● Exercise objective
Reproduce only the lines of the material below that start at the line containing "Click the blue projection" and stop at the line containing "Given: Open the USAA company link". Keep both end lines.

● Extracted entries
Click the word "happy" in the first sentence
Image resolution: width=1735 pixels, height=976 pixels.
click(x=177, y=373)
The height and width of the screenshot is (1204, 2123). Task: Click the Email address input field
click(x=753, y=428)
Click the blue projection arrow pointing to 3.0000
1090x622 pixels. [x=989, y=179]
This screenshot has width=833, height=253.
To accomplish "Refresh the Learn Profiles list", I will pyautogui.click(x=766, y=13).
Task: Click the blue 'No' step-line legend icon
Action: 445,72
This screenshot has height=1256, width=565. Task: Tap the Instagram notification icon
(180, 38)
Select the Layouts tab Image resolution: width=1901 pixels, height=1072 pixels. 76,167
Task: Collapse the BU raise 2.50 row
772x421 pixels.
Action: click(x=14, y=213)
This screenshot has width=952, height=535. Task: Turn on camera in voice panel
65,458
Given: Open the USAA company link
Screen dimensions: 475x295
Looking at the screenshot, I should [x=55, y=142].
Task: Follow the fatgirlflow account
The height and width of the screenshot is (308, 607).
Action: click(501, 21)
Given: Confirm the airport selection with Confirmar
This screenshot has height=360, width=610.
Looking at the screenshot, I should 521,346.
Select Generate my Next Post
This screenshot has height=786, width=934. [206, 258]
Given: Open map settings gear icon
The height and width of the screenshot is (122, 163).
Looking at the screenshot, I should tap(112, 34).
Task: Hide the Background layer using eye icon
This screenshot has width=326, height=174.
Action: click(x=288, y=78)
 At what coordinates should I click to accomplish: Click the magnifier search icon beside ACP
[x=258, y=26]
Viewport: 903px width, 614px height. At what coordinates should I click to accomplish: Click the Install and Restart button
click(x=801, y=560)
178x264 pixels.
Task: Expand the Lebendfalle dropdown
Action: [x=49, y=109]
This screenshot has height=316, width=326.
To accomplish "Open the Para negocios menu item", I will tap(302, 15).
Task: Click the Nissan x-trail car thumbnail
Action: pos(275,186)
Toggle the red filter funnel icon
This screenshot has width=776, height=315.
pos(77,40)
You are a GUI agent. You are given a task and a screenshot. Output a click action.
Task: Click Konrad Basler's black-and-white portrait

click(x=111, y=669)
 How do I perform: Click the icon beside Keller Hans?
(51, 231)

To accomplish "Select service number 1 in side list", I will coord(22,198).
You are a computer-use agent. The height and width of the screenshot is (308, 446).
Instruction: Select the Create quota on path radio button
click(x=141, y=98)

● Response below
Click the blue projection arrow pointing to 3.0000
1090x622 pixels. [x=989, y=179]
This screenshot has width=833, height=253.
To accomplish "Refresh the Learn Profiles list", I will pyautogui.click(x=766, y=13).
Task: Click the blue 'No' step-line legend icon
Action: 445,72
This screenshot has height=1256, width=565. Task: Tap the Instagram notification icon
(180, 38)
Select the Layouts tab Image resolution: width=1901 pixels, height=1072 pixels. 76,167
Task: Collapse the BU raise 2.50 row
772x421 pixels.
Action: click(x=14, y=213)
This screenshot has width=952, height=535. Task: Turn on camera in voice panel
65,458
Given: Open the USAA company link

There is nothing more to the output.